Knocking out Pdf or Pdfr in clock neurons phenocopied their mutants with lower MAI, advanced evening activity, low power, high arrhythmic rate, and shorter period (Hyun et al., 2005; Lear et al., 2005; Renn et al., 1999: Supplementary file 6 and Figure 5—figure supplement 1A–D). The MAI-decreasing phenotype of Dh31 knockout was also reproduced in this pilot screen (Goda et al., 2019; Supplementary file 6). All the above results verified the effectiveness of C-cCCTomics. Unexpectedly, additional experimental replications with full controls using Cas9.M9 revealed that leaky expression of Cas9.M9 and sgRNA might have caused disruption of Dh31, Dh44, Pdf, and Pdfr (Figure 5—figure supplement 1A–D), which was not suitable for neuronal-specific mutagenesis of some genes. Therefore, in the following work we primarily focused on Cas9.M6 instead.

Analysis of the newly defined parameters MAPI and EAPI showed that control flies (Clk856-GLA4>UAS-Cas9.M9) had negative EAPI but slightly positive MAPI. The positive MAPI of control flies in this screen might be caused by Cas9.M9 toxicity. Only the Pdf and Pdfr clock neuron knockout flies showed positive EAPIs, indicating an advanced evening activity (Supplementary file 6 and Figure 5—figure supplement 1A and C). nAChRα1, MsR1, mAChR-B, and CNMa cKO flies had the highest MAPI values (Supplementary file 6). We further confirmed their phenotypes using Cas9.M6, which revealed that CNMa plays a role in regulating morning anticipatory activity (Figure 5—figure supplement 2A).

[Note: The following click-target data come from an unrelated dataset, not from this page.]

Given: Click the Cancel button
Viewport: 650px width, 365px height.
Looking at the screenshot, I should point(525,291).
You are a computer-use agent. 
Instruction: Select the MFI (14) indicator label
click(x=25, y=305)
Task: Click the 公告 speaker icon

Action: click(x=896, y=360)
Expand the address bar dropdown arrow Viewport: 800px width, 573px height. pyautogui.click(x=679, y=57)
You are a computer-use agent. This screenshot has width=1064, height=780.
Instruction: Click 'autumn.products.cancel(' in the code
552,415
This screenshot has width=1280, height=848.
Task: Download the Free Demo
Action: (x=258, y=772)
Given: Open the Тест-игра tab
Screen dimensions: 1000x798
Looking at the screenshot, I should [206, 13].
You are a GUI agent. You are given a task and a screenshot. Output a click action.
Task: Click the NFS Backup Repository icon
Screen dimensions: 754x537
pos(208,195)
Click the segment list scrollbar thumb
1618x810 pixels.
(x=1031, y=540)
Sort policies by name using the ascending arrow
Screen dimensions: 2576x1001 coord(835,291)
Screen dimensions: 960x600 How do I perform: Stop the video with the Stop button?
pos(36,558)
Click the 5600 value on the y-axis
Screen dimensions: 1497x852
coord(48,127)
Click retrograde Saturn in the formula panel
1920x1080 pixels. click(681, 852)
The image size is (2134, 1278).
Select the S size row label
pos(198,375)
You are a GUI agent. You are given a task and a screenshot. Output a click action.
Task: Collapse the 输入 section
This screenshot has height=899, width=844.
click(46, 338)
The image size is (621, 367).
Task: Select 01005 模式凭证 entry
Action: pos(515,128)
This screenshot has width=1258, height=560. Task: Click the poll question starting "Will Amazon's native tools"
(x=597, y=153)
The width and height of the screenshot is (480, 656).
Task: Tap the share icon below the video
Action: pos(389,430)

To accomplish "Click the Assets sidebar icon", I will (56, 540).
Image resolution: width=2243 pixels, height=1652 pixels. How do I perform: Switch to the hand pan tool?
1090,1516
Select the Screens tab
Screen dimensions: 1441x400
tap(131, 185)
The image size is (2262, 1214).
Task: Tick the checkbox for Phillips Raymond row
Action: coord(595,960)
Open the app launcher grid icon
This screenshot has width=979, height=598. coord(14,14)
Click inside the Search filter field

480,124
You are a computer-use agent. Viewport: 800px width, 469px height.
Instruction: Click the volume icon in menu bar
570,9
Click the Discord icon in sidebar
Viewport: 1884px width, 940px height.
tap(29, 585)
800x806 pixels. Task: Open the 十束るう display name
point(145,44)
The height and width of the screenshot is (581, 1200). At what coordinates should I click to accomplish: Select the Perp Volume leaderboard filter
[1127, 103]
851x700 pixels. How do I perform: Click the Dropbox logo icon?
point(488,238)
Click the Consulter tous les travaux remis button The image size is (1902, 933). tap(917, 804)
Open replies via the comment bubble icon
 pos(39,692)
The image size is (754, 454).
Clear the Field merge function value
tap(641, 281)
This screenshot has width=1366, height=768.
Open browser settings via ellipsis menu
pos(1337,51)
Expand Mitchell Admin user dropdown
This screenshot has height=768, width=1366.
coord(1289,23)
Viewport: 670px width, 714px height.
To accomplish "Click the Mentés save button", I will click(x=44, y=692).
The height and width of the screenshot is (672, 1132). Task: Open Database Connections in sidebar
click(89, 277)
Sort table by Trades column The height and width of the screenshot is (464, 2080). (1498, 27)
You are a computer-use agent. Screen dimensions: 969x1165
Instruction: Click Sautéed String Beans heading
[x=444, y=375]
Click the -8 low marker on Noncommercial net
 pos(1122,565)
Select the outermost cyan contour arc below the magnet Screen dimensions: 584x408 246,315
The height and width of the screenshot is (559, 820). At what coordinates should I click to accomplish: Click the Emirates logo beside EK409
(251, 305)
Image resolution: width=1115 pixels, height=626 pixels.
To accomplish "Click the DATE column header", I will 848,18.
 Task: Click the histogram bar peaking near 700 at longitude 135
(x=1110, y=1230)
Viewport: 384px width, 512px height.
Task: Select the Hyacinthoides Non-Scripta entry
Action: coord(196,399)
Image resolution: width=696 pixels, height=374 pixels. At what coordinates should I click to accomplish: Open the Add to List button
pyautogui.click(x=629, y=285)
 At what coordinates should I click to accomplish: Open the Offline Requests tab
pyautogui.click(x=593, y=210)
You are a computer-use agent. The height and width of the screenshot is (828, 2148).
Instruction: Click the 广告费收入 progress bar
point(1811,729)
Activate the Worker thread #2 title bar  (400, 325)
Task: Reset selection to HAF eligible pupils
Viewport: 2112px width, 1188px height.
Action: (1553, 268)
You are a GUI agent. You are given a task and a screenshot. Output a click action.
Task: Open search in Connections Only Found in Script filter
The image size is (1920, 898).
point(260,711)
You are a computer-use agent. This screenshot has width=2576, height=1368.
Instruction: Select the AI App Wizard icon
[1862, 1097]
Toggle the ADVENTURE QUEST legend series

Regulation of morning anticipation by CNMa-positive DN1p neurons

Conditionally knocking out CNMa in clock neurons advanced morning activity (Figure 5B, Figure 5—figure supplement 2B) and increased MAPI (Figure 5C, Figure 5—figure supplement 2A and C), leaving the power and period intact in male flies (Figure 5D and E). The same advanced morning activity phenotype was also observed in female flies (Figure 5—figure supplement 2D–G). To further validate this phenotype, we generated a CNMa knockout (CNMaKO) line by replacing its whole coding region with an attP-splicing adaptor element (Figure 5F). Both male and female CNMaKO flies exhibited the same phenotypes as seen in the CNMa cKO (Figure 5G–I).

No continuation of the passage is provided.